Specific instructions for NAE - jniedzie/SVJanalysis_wiki GitHub Wiki
Several bash scripts have been written to perform NAE training, evaluation and making plots. This page describes them in the order they should be executed.
Training, evaluation and base plot
The script run_nae_training_evaluation_and_plots_example.sh automatically performs the NAE training and evaluation, and makes a series of default plots, for the selected trainings and configs. Make a copy of this example script and edit it to your needs.
In this script, you need to update (see comments in the script):
- The name of the config for which to run the NAE
- The training model numbers to run
Important note: If you send this script twice without changing anything, you will overwrite the previous trainings already performed!
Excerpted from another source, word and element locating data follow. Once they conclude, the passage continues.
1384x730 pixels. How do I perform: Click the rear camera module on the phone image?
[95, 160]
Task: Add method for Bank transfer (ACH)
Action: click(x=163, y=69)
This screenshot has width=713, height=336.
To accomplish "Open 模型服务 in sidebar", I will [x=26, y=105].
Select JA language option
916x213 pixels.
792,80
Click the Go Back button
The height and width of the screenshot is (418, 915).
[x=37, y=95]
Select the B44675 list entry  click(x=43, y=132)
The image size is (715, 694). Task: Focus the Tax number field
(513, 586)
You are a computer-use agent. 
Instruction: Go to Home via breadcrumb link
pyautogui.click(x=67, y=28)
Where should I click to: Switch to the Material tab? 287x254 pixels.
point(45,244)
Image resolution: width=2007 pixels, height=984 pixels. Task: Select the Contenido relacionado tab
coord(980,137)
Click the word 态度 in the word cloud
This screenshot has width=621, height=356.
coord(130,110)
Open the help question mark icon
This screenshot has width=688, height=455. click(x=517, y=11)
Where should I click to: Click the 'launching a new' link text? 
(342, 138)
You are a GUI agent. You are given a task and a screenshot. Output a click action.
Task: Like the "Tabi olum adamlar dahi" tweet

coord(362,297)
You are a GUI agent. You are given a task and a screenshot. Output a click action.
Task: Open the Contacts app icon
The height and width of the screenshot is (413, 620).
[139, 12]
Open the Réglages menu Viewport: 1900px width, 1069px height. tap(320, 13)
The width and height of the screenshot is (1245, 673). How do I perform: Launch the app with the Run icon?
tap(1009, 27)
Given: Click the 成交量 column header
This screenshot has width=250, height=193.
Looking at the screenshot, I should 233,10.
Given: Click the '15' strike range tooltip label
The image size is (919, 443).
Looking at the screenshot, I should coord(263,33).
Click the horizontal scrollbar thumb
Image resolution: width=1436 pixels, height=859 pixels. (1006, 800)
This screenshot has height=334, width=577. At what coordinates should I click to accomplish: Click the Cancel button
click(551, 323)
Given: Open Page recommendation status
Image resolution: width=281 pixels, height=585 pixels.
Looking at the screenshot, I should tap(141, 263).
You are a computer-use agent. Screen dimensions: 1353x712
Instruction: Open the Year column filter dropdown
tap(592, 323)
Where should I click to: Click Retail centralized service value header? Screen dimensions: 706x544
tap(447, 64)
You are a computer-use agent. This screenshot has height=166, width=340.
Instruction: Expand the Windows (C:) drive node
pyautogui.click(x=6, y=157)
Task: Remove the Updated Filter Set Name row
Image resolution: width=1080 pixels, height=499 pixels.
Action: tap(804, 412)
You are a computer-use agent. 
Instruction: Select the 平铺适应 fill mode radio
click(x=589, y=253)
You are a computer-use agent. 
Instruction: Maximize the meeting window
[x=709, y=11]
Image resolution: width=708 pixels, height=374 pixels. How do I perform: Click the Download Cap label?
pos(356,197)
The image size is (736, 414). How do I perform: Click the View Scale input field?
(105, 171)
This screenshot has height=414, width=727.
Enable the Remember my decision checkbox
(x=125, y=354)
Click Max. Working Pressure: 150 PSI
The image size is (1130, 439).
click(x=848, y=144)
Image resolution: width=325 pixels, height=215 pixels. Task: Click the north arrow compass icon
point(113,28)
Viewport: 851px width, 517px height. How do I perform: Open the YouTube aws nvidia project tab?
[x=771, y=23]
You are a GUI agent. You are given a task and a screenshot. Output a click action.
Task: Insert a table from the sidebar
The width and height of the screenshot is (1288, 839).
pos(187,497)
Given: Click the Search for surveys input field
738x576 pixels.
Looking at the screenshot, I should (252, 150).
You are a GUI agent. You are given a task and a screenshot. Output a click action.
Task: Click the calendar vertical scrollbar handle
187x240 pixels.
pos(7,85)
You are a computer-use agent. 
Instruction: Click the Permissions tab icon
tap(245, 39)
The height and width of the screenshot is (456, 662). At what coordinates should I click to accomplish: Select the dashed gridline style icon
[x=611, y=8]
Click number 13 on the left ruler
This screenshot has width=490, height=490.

If you want to send more trainings, you have to increase the training model numbers!
Important note 2: You can perform the evaluation a second time, changing the background and/or signal samples following this procedure:
- comment out the line performing the training:
echo "python train.py -c ${cfg} -v $i" >> ${runner}
- change the
plots_path
variable in the config - change background and/or signal samples in the config
- run the script again
The evaluation on the new samples and defaults plots for these new samples will be made and stored in a new folder (defined by plots_path
). Do not forget to uncomment the training when you send new trainings :wink: .
Producing best epoch information
The script produce_best_epoch_info_example.sh determines the best epoch number of the NAE trainings and writes this information along with others in a file, for the selected trainings and configs. Make a copy of this example script and edit it to your needs.
You should check the plots produced to find the best epoch to verify if the point of EMD increase was correctly found. In particular, you should adapt the value of the -avg
flag. This depends on the number of parameter updates per epoch.
Making AUC tables
The script run_auc_tables_example.sh produces AUC tables for the selected trainings and configs. Make a copy of this example script and edit it to your needs.
Different kind of AUC tables can be made:
- AUC tables for all training checkpoints
- AUC tables for the best epoch
- Average AUC tables for an ensemble of trainings at their best epoch
All command-lines, with comments, to perform these plots are provided in the script.